By 5:10 we were alone in the hospital room as a family of 4. (The nurses and social worker: "Let us know if you need anything! Bye!") At 5:11 we took our first family of 4 picture. It was so completely different from how Luke's meet and greet went (where we had to meet and impress his birth mother and her parents before we got to meet him). We had signed all the papers and now this was it! We were new parents again.
By 5:13 we were back on the phone, each calling our parents. Then all our siblings. Everyone was pretty shocked (can't say it had settled in for us yet either!).
Most of the people we talked to: "Did you know this was coming??"
Us: "Nope. Not at all."
After years of waiting, years of praying, years of wondering when we would get that baby, it all happened in an afternoon. I like to think God was up there gleefully laughing at giving us this blessing, all those times we prayed knowing this was coming and that it would come so fast. An answer to so many prayers.
I stayed that night in the hospital with Sam. Matt and Luke got a hotel and came back in the morning. Luke and I ran to Wal-Mart in the afternoon for formula (and wipes) but otherwise we stuck around the hospital all day. We were discharged at 5:30 and headed home with a full car, still a little in shock.
You know how most parents do the whole nesting and getting ready for baby thing? Like washing the clothes, getting furniture rearranged and set-up, etc.? Yeah...we didn't get that. People kept texting and asking what we needed. Someone to break into our house to sanitize bottles and wash the baby clothes. Please and thank you!
We got both sets of Grandparents over within an hour after getting home. I threw in all the newborn - 3 months clothes in the washer, almost before I had my coat off. We got the pack n play set up (super important because it's where we store all the baby stuff downstairs - diapers, wipes, burb cloths, clean clothes, etc.). The next morning we washed bottles, started (another) shopping list, and got things knocked off the to-do list (call about baptism class, let other agencies know we were placed, work on insurance, get attorney, etc.)
The first night was rough but every one since had gotten a little easier. Matt and I getting at least 7 hours of sleep (even if not consecutively) makes a world of difference in how the day goes. We've had a steady stream of visitors and Luke is especially delighted when cousins come to meet his new baby (but then run off to play with him).
We still have to wait for the putative father registry to clear (not that I'm completely stressing about it or anything (I am.)), have post placement visits, and eventually go to court to finalize. Our adoption journey for this baby isn't over yet. But the years of waiting are. It's still a little mind boggling. But, also, crazy how quick it became weird not to have Sam with us, how quickly he became an integral part of our family.

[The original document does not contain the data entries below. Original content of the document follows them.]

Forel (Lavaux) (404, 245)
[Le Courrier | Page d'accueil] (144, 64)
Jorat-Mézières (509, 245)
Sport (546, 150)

It still blows my mind at how quickly life changed. It's been a little over a week and still feeling so so blessed. There are so many people who have said so many prayers for us over the years. We are so grateful for every one. Getting to tell everyone is so exciting.
Things might be a little sparse over here for a few weeks (everything that published last week I had written and scheduled before our lives blew up) as we adjust and figure out our new routines. But this is the life disruption we've been wanting. It's exhausting but so exciting. We are so blessed by this baby, his birth mother, and all the people who helped pray Sam into our family. Praise the Lord.